● PAGE:
○ ○ ○ ○

The town of Concrete, just off state route 20 in the upper Skagit valley, near where the Baker River merges into the Skagit, has been struggling in various ways for over forty years. The cement factory that once supplied half the cement needed for Grand Coulee Dam, shut down in 1968, and the timber industry dried up as well. The city counsel now tries to deal with public drunkeness that sometimes involves shooting on Main Street. The population is less than the number that once worked on the Baker damn alone, and The Hub is the only real bar in a town that once supported eleven. European Americans were gold prospecting in this area by 1858, and settlements began arising on either side of the Baker River in the 1870s. Peg-leg Everett, the first to discover the large limestone deposits, had a homestead on the east bank, and by 1905 the Washington Portland Cement Co. was operating there, and the community was named "Cement City." Meanwhile, Richard Challenger had named the area on the opposite bank "Minnehaha," though by 1890 it was known as "Baker," and a competing cement company, the Superior Portland Cement Co., was in operation on the west bank by 1908. In 1909, Baker and Cement City merged into "Concrete, Washington."

Concrete has definitely had its colorful, small town moments, such as when town residents discovered that the local librarian was a professional dominatrix, when the winner of the mayor's race had to defeat Mercury the dog (ibid), and when a short circuit at the cement factory during Orson Welles' famed "War of the World" broadcast led to some particularly excitable reactions. Similarly, The Hub itself presents a general semblance of (dive bar) normality -- the standard beers and liquors, the pulltabs and pool tables -- but with some old, idiosyncratic touches mixed in. For example, there is the taxidermy bobcat that looks like it's spent a few generations in bobcat hell, and there's the wooden child's coffin adorned with a giant wood housefly (WTF?).

○ ○ ○ ○

● DATASET CONTENT:
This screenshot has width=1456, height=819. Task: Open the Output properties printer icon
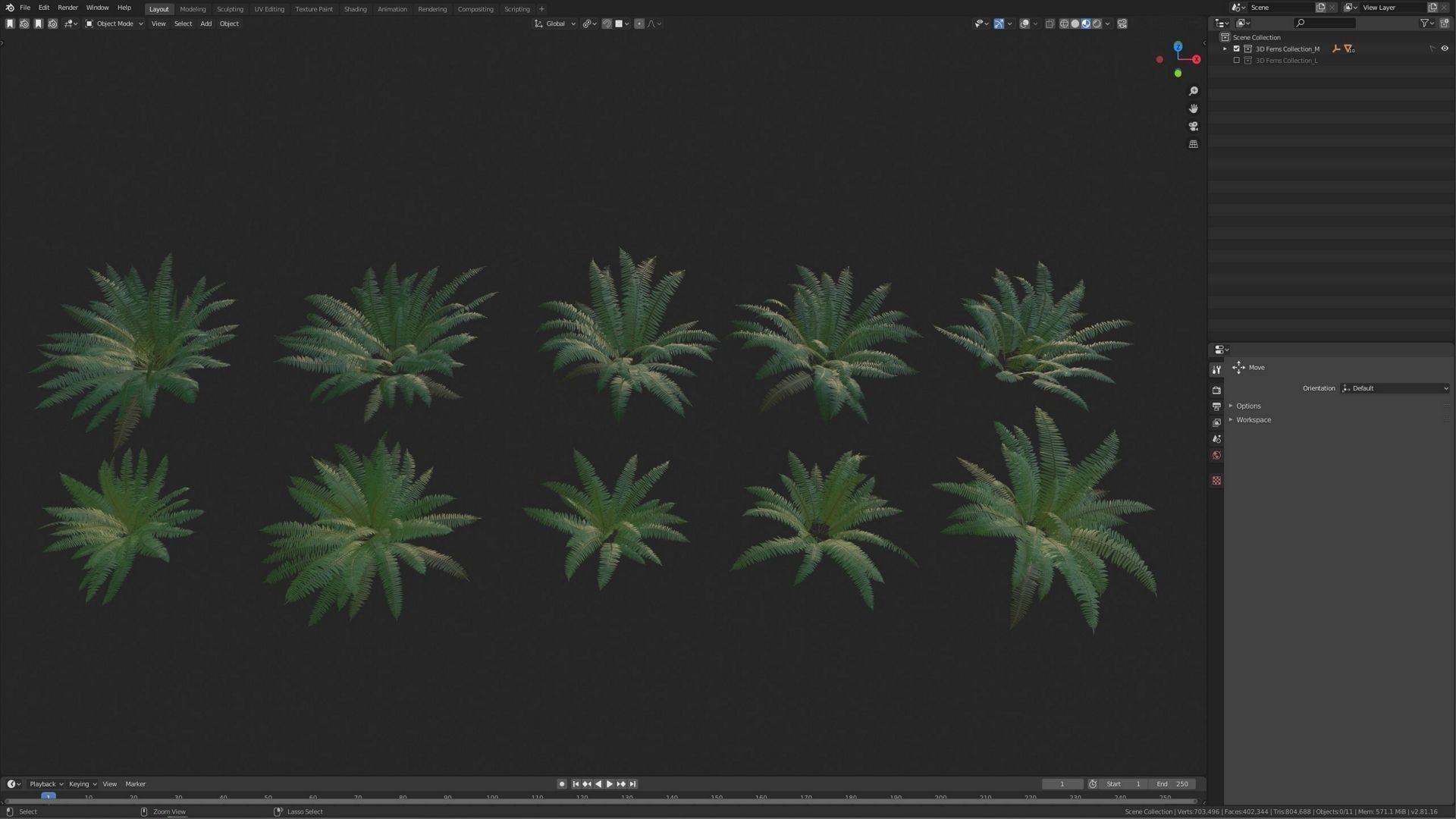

○ ○ ○ ○

● EXERCISES:
a – According to the passage on Concrete, in what year did Baker and Cement City merge to form Concrete, Washington?
b – Echo everything in the passage on Concrete from "Concrete has definitely" down to "wood housefly (WTF?).".

● THE ANSWERS:
a – 1909

b –
Concrete has definitely had its colorful, small town moments, such as when town residents discovered that the local librarian was a professional dominatrix, when the winner of the mayor's race had to defeat Mercury the dog (ibid), and when a short circuit at the cement factory during Orson Welles' famed "War of the World" broadcast led to some particularly excitable reactions. Similarly, The Hub itself presents a general semblance of (dive bar) normality -- the standard beers and liquors, the pulltabs and pool tables -- but with some old, idiosyncratic touches mixed in. For example, there is the taxidermy bobcat that looks like it's spent a few generations in bobcat hell, and there's the wooden child's coffin adorned with a giant wood housefly (WTF?).